Si on regarde bien, ces réformes arrangent tout le monde. Elle font le jeu des idéologues, ces « penseurs » du système qui promeuvent leurs thèses. Mais elles font également plaisir à la gauche comme à la droite, parce qu’elles permettent des gains financiers énormes. Plus d’interdisciplinarité, cela signifie moins d’heures disciplinaires à payer. Je peux vous envoyer un emploi du temps sur lequel j’ai rayé les heures disciplinaires qui disparaissent, c’est éloquent (voir document en fin d’interview). Enfin, vis-à-vis du grand public, c’est sympathique. Je pense que c’est l’alliance de ces facteurs. Pour les partis politiques, il y a le souci que la facture de l’éducation nationale ne soit pas trop salée, et que pour l’électorat, ça passe bien. Et là, regardez la communication ministérielle, on a quelque chose de très séduisant ! Les enfants vont s’amuser ! On s’ennuyait à l’école, là, enfin, avec les activités interdisciplinaires, ce sera un enseignement beaucoup plus sympa… C’est quelque chose qui est vraiment démagogique et les politiques espèrent glaner des voix avec ça. Avec ce type de réforme, on s’inscrit dans un temps électoral au lieu de s’atteler à ce qui est le vrai problème de l’école.
De quoi s’agit-il ?
Ce sont tous ces élèves qui n’apprennent ni à lire, ni à écrire correctement à l’école primaire. Là, il faudrait vraiment mettre le paquet… Si on voulait vraiment changer quelque chose, à la fois à l’école primaire et au collège – puisque le collège est la continuité de l’école primaire -, c’est d’abord ce sur ce point qu’il faudrait insister : travailler sur l’apprentissage de l’écriture et de la lecture. Mais pas décréter qu’on apprend à lire jusqu’à 11 ou 12 ans, c’est aberrant ! Un enfant de cet âge-là qui n’a pas appris à lire, c’est très difficile pour lui. Et les instituteurs de CM ont autre chose à faire que de reprendre les bases de la lecture. Il faut que cela soit fait correctement en CP.
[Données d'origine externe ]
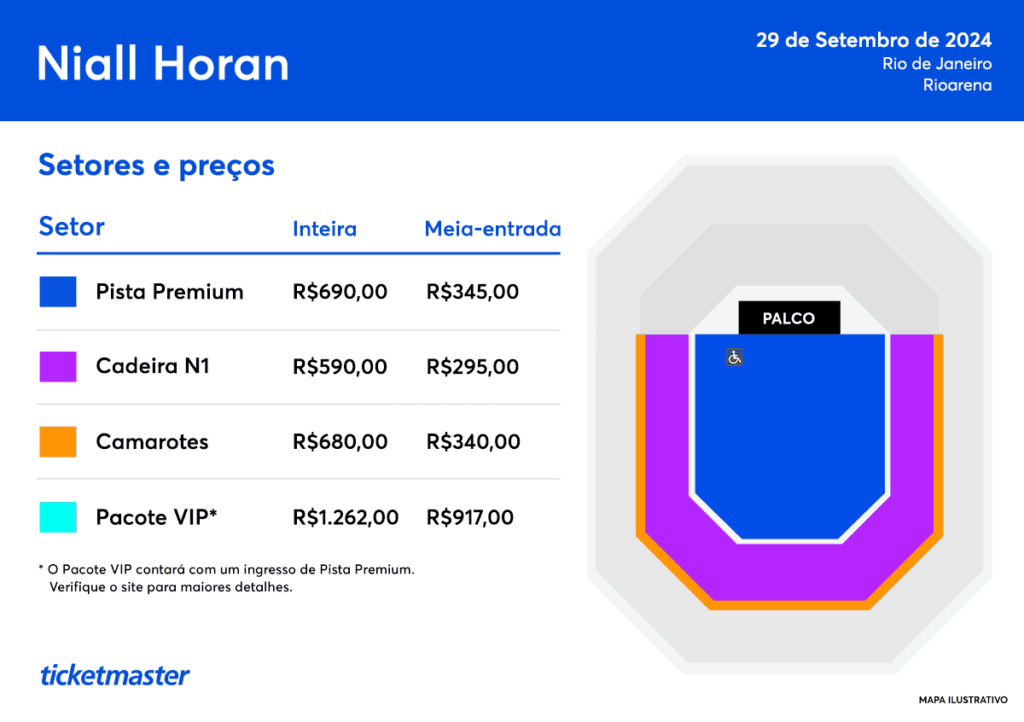Click the purple Cadeira N1 color swatch
Viewport: 1024px width, 722px height.
58,367
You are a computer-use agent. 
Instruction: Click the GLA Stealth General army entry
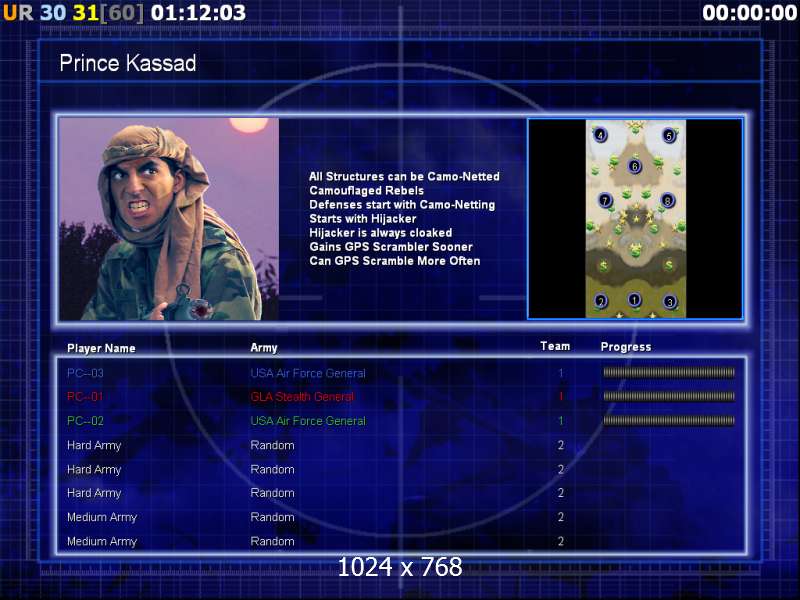coord(302,397)
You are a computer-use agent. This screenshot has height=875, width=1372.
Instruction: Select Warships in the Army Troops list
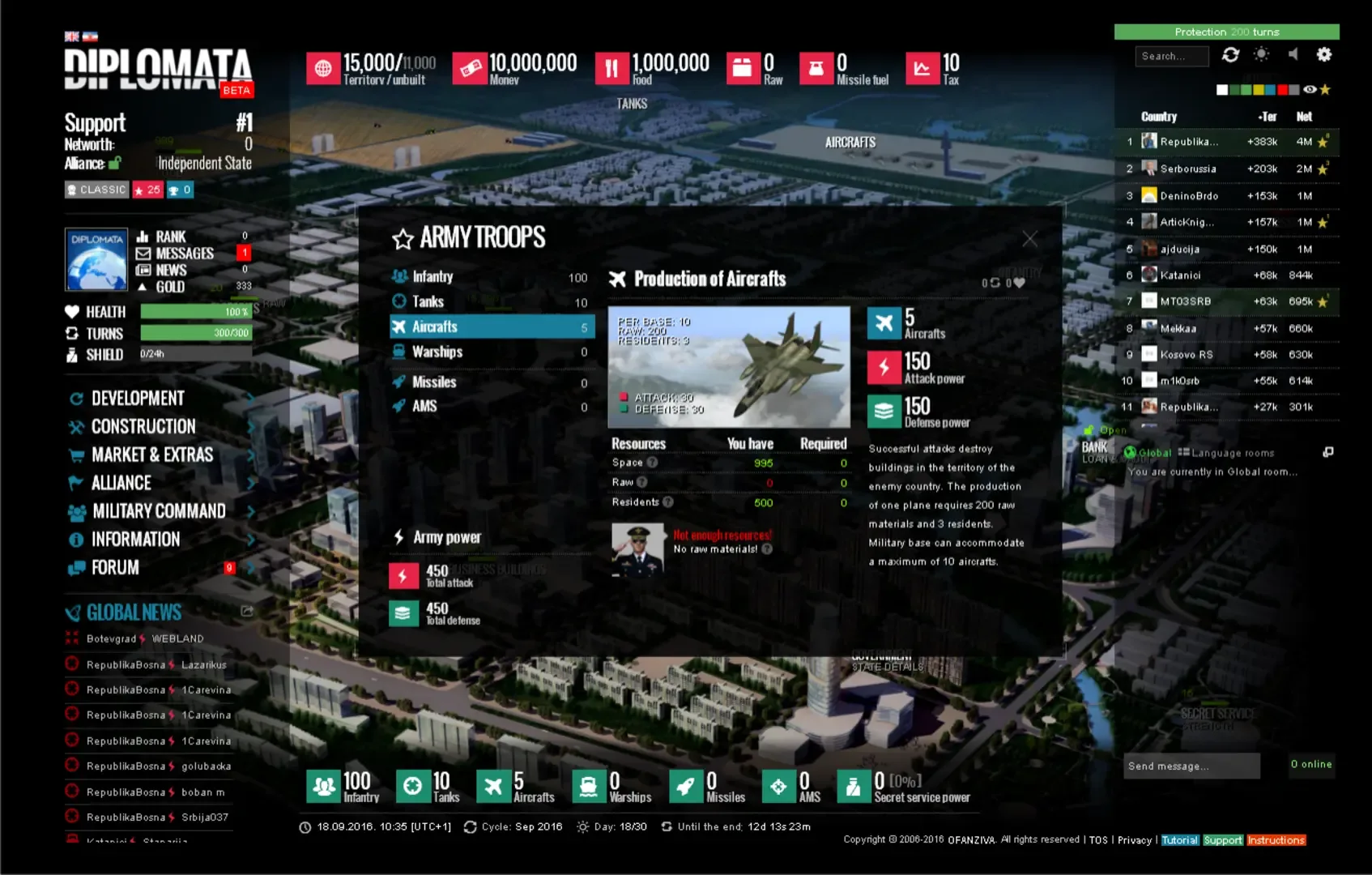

Le niveau de lecture chez les collégiens est-il à ce point catastrophique ?
Vous trouverez sur le site du HCE un rapport dont je vous recommande la lecture attentive des premières pages, en particulier des pages 9 et 10. Elles permettent de prendre la mesure du désastre de l’enseignement de la lecture en France. On parle souvent des 15% d’élèves qui sortent de Primaire sans maîtriser même le déchiffrage. On a l’impression qu’on a alors fait le tour de la question. Et l’on découvre ici qu’il faut y ajouter 25% d’élèves qui, s’ils déchiffrent, ont trop de lacunes en vocabulaire, en syntaxe et en culture générale pour comprendre un texte simple et être autonomes en lecture au collège. Il est facile, dans ces conditions, de pointer le collège comme « maillon faible » du système éducatif. On nous reproche de ne pas « récupérer » scolairement des élèves qui sont sortis de l’école sans savoir lire ni écrire correctement, avec seulement 4 heures et demie de Français par semaine. Ma théorie, c’est que le maillon faible du système scolaire, c’est l’école primaire. Elle ne cache la misère que grâce aux livrets de compétences qui ont remplacé les notes, mais la réalité éclate au collège dans toute sa crudité. Enfin, avec se qui se dessine, il est probable que, à défaut d’apprendre à lire aux enfants, nous parviendrons bientôt à masquer leurs difficultés au collège aussi, grâce aux EPI et à l’évaluation par compétences. Ce sera sans doute le seul apport « positif » de cette réforme.
Quel regard jetez-vous sur votre vingtaine d’années passées à enseigner ?
Ayant connu 3 grands changements de programmes, j’en tire une conclusion en forme de lapalissade : moins on fait de Français, moins les élèves maîtrisent le français. Ça vous paraîtra sans doute évident, mais il faut croire que ça ne l’est pas pour nos législateurs. Le Ministère publie sur son site des graphiques éloquents : ils ne s’interrogent pas sur le fait qu’en 2001, avec Jack Lang et les Itinéraires De Découverte, on a supprimé des heures en Français, en Maths et en Histoire-Géographie, les trois matières dont les résultats (en baisse constante) sont interrogés par ces graphiques. Et on s’apprête à refaire la même chose avec les EPI.